When I'm coding for myself, I use all of that at times. I love that there are some things I no longer have to break onto multiple lines any longer.
Also, if you have a ton of nested loops etc, then you don't end up with that problem where you can only see the first few characters of the deepest lines.
To me it is important to try to keep code concise so that it is easier to read. This applies to variable names as much as it does to how many lines a function is. The smaller the unit of functionality it is, the easier it is to understand in its entirety.
Consider this contrived example:
margin = (price - cost) / price
You can be reasonably sure what is being calculated, but it's hard to be exactly sure unless the surrounding context is very small. Having longer names allows you to keep more context for a line in isolation, meaning (personally) I require less backtracking while reading.e.g. the above could be rewritten as the following, removing a lot of ambiguity:
retail_margin = (retail_price - wholesale_cost) / retail_price
I find 80 character limits much too small in these cases. 100-120 characters is the sweet spot for me. I can still have 2 split panes of code on a single screen at once, and write more expressively without excessive linebreaks per statement.Names that are too long impair readability rather than helping it. You want names that are as long as necessary to meaningfully, semantically distinguish identifiers in a given context, but not any longer.
1. Use of DOS programs.
2. Printing out on a paper.
3. Split screen.
4. Other people who view, with different screen resolutions, and preferences for font sizes, window sizes, etc.

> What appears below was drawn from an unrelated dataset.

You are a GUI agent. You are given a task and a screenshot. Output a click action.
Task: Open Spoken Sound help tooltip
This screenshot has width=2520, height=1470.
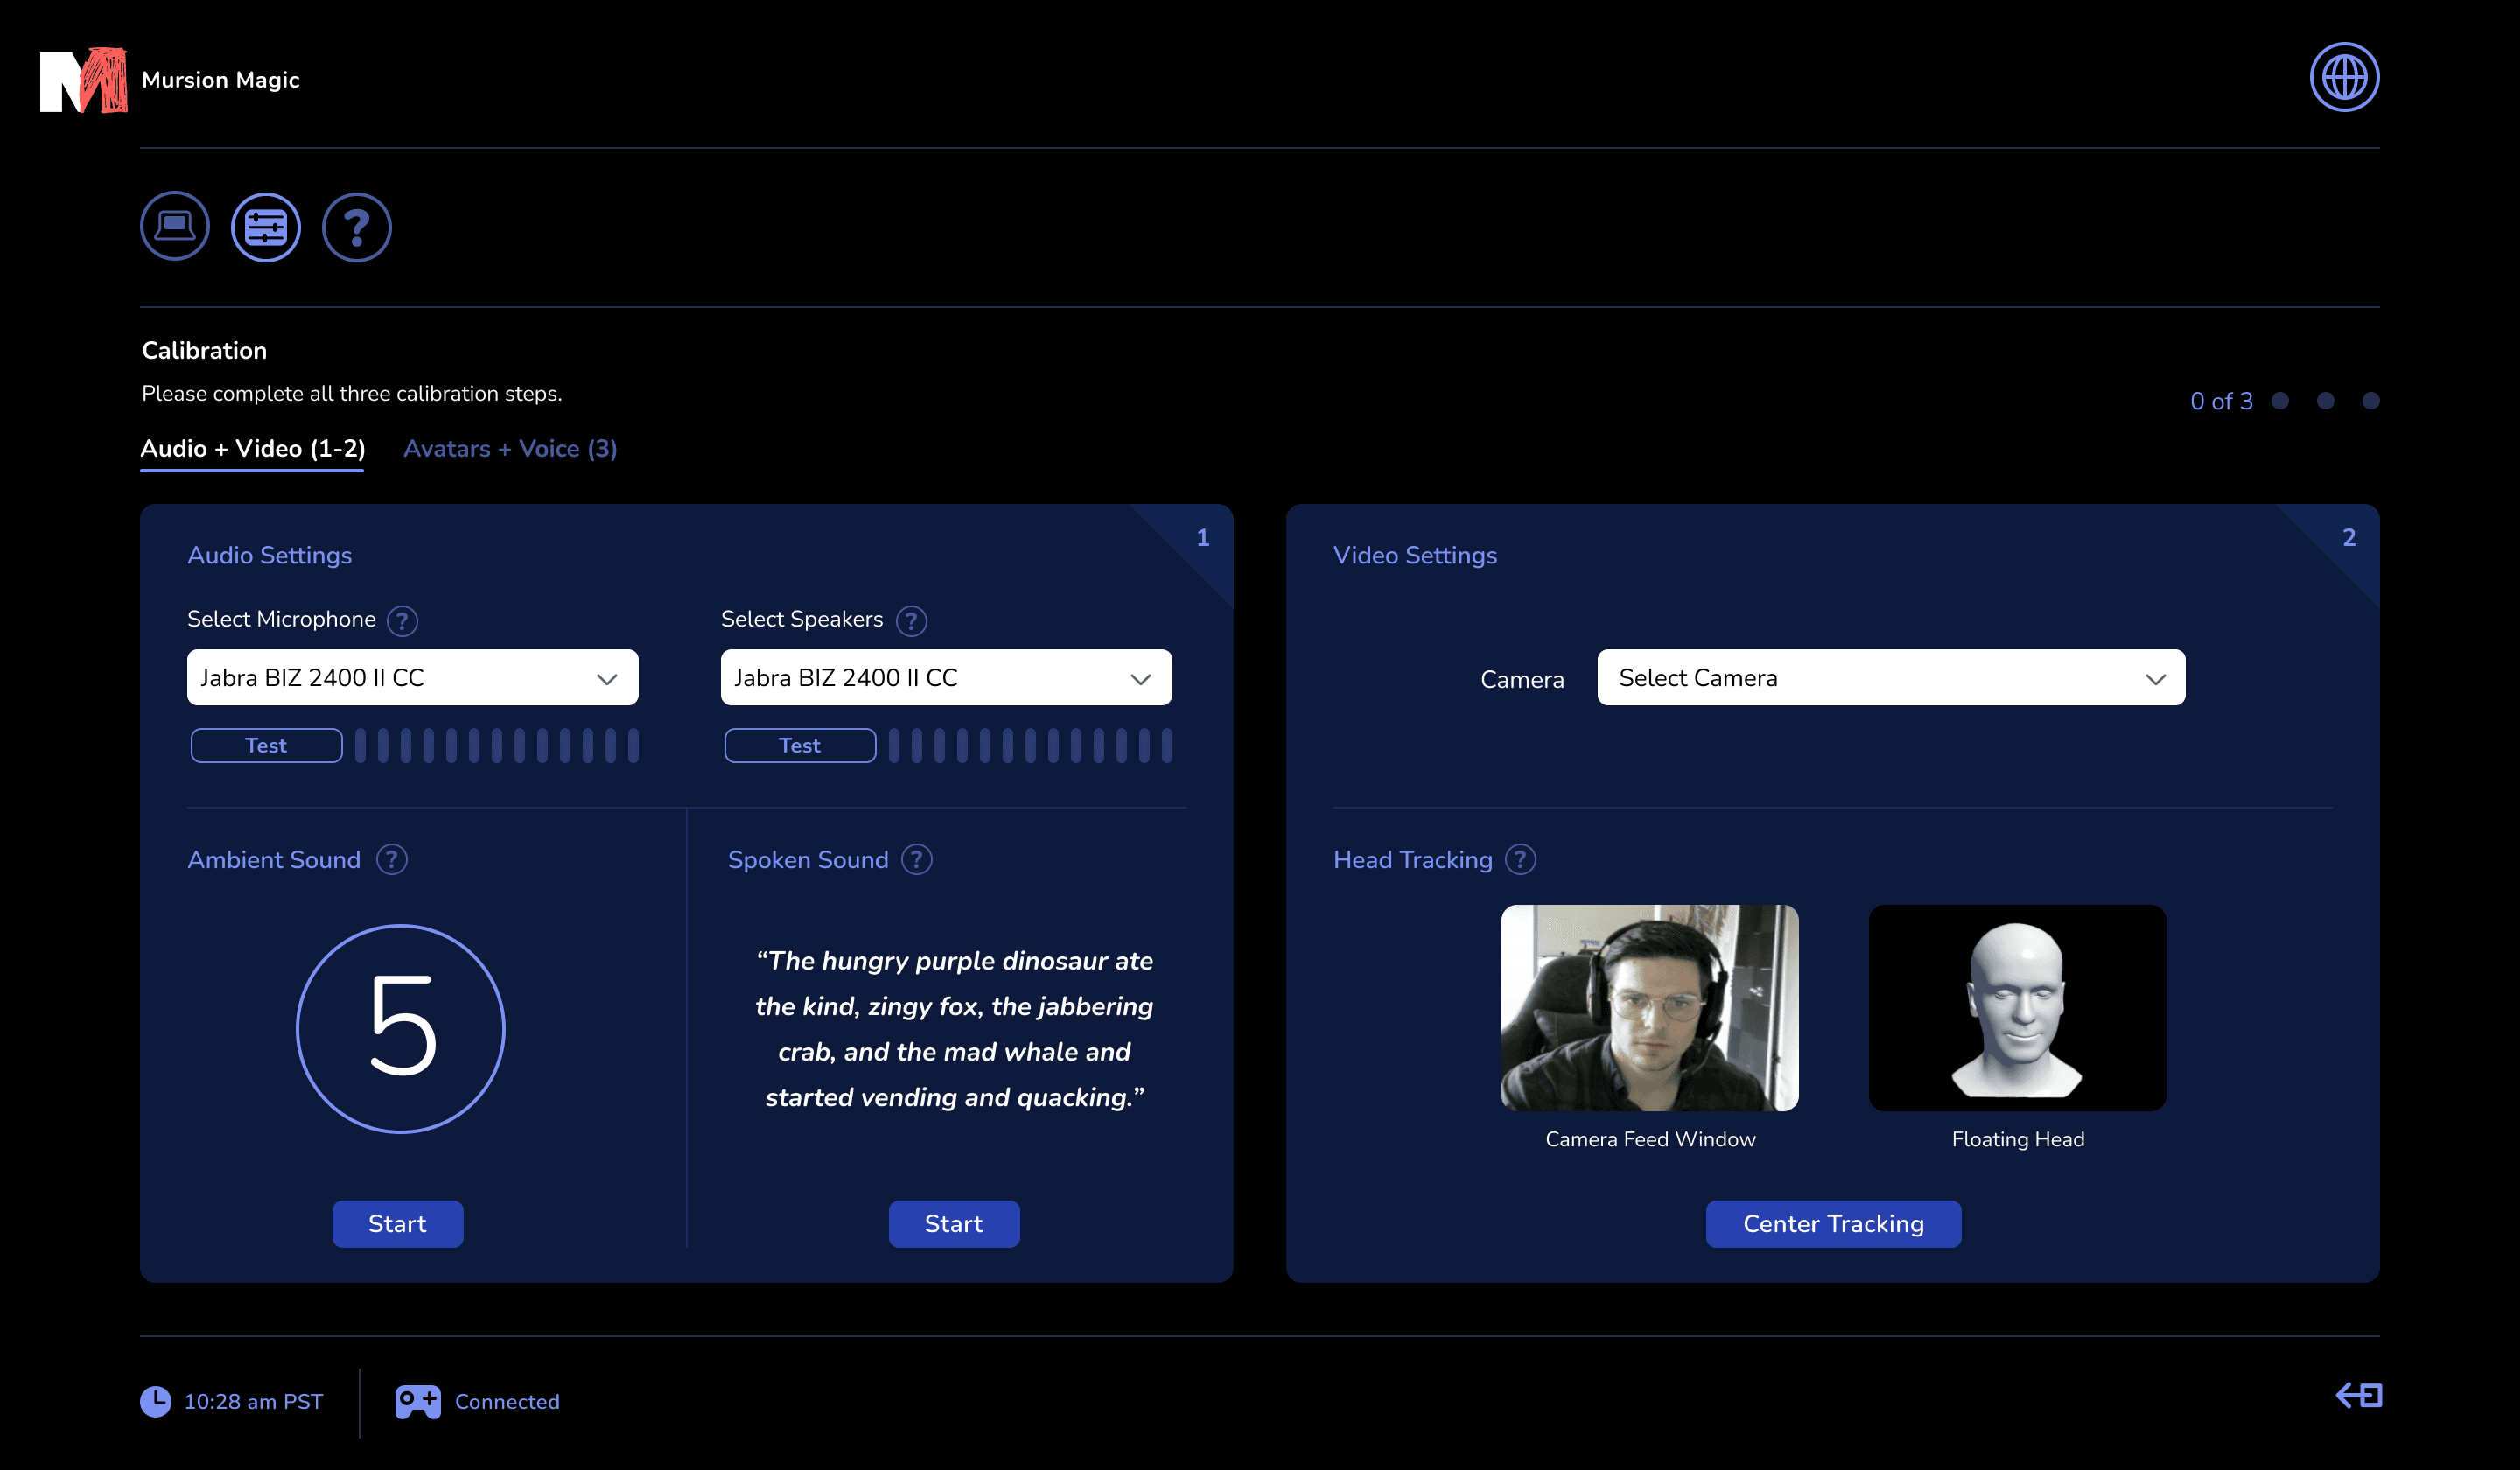(916, 859)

These are also some reasons why you might still prefer to use a short line limit, too.
How lovely for you. As someone with significantly impaired vision, even when corrected, I have my font size set to 18, thank you very much. A coding standard that assumes a 10 point font size would violate the Americans with Disabilities Act's 'reasonable accommodation' mandate. I wasn't pushy enough to act on it, but it sure pissed me off when my fellow team members blew off my complaints about how we formatted our code. (Including two space indents...grrrr.) My worse than 20/200 vision (Can't see the big E on an eye chart) lets me see code, but legally, I'm blind in one eye.
I admit, it's a classic 'no perfect solution' scenario, because I like very long variable and function names. I write tiny functions (5-10 lines) because they only need one or two levels of indent. Some programmers I've worked with really dislike such small functions.
Would it? You can still set the size to 18, you just might have to scroll or line wrap. That's a mild inconvenience, not "inaccessible".
I’m curious on several statements you made, please take these as genuine and well intended questions:
what’s wrong with two space indent?
Would a bigger monitor with higher DPI solve some of these issues?
Have you considered a horizontal scroll wheel or similar? I think this is a Band-Aid to a bad pattern, but may be a legitimate option
You may appreciate python PEP8, which discusses things like highly nested code and functions being considered bad. I first followed PEP8 kicking and screaming, but I think it forced me to remove some bad programming habits and I now lint check my code habitually.
Bigger monitor with higher DPI does help, yep.
Horizontal scroll: I suppose it could help. The more immediate tradeoff tends to be that I use a terminal full width on a large monitor when needed, and tolerate the fact that I'd prefer to have space to have a web browser open on the same screen.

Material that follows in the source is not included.